Genetische Varianten und Erkrankungen
Mutationen im Gen GSR, das für die Glutathionreduktase kodiert, können zu einem Enzymdefekt führen. Betroffene leiden häufig unter:
- Hämolytischer Anämie: Durch erhöhte Anfälligkeit der roten Blutkörperchen gegenüber oxidativem Stress.
- Erhöhter Infektanfälligkeit: Durch verminderte Funktion des Immunsystems.
- Katarakt (grauer Star): Die Linse des Auges ist besonders auf Glutathion als Antioxidans angewiesen.

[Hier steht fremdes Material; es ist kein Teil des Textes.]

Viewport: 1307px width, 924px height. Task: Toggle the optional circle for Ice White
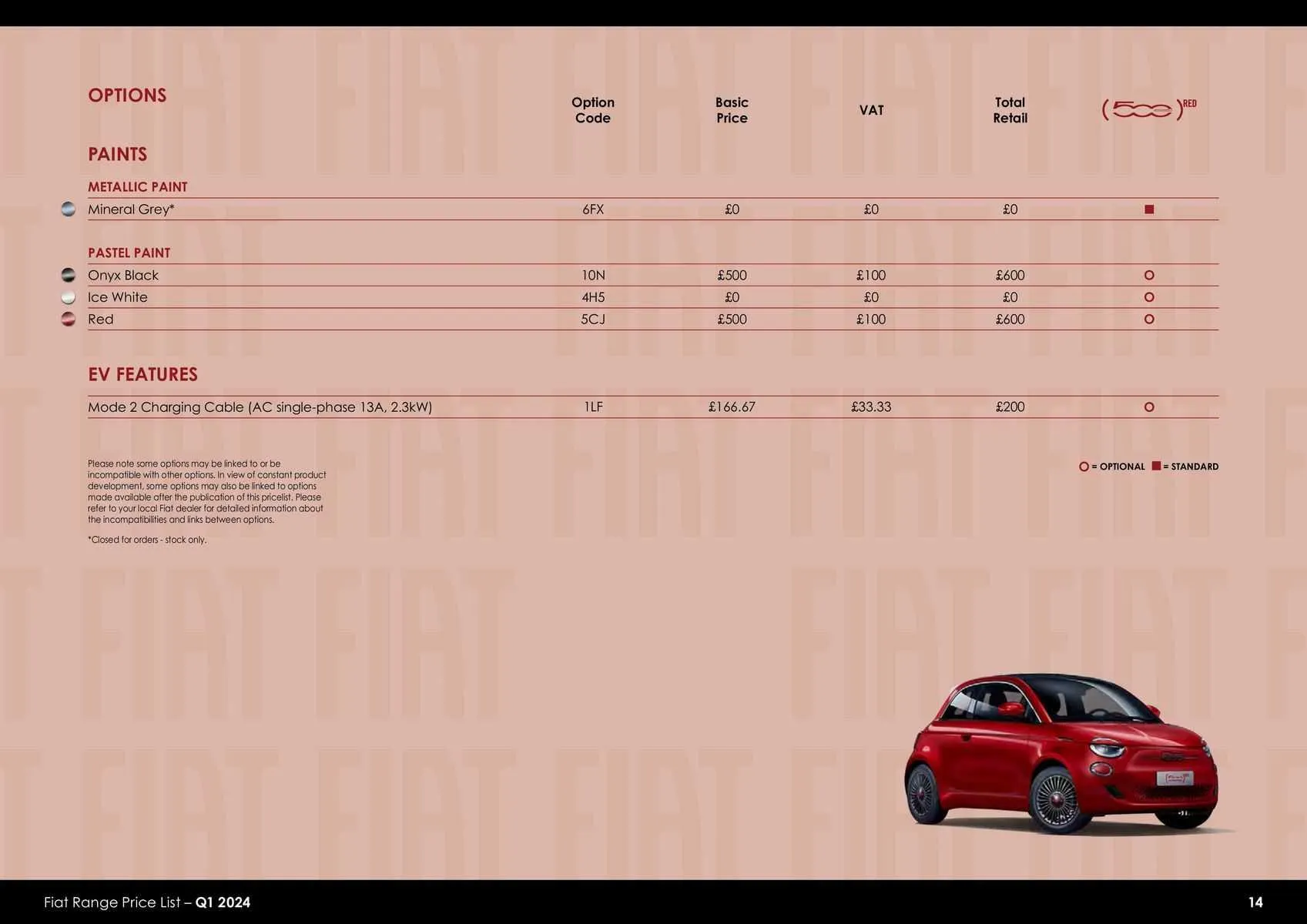[1149, 296]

Darüber hinaus wird eine veränderte Glutathionreduktase-Aktivität mit verschiedenen chronischen Erkrankungen wie Malaria, Diabetes mellitus, neurodegenerativen Erkrankungen (z. B. Alzheimer) und bestimmten Krebserkrankungen in Verbindung gebracht.
Diagnostik
Die Aktivität der Glutathionreduktase kann im Labor durch spektrophotometrische Methoden gemessen werden. Dabei wird der Verbrauch von NADPH verfolgt, der bei der Reduktion von GSSG zu GSH stattfindet. Klinisch relevant sind insbesondere:
- Die Bestimmung des EGR-AC zur Beurteilung des Vitamin-B2-Versorgungsstatus.
- Die Analyse der Enzymaktivität in roten Blutkörperchen bei Verdacht auf hämolytische Anämie.
Therapeutische und ernährungsmedizinische Aspekte
Eine ausreichende Zufuhr von Riboflavin (Vitamin B2) ist essenziell für die optimale Funktion der Glutathionreduktase. Gute Nahrungsquellen sind Milchprodukte, Eier, Fleisch, Fisch sowie Hülsenfrüchte und grünes Gemüse. Bei nachgewiesenem Mangel kann eine gezielte Supplementierung die Enzymaktivität und damit den antioxidativen Schutz verbessern. In der pharmazeutischen Forschung wird die Glutathionreduktase zudem als mögliches therapeutisches Zielmolekül untersucht, etwa für die Entwicklung neuer Malariamittel.
Quellen
- Massey, V. (2000): The chemical and biological versatility of riboflavin. In: Biochemical Society Transactions, 28(4), S. 283-296.
- Pai, E. F. & Schulz, G. E. (1983): The catalytic mechanism of glutathione reductase as derived from X-ray diffraction analyses of reaction intermediates. In: Journal of Biological Chemistry, 258(3), S. 1752-1757.
- World Health Organization (WHO) (2004): Vitamin and Mineral Requirements in Human Nutrition. 2. Auflage. WHO Press, Genf.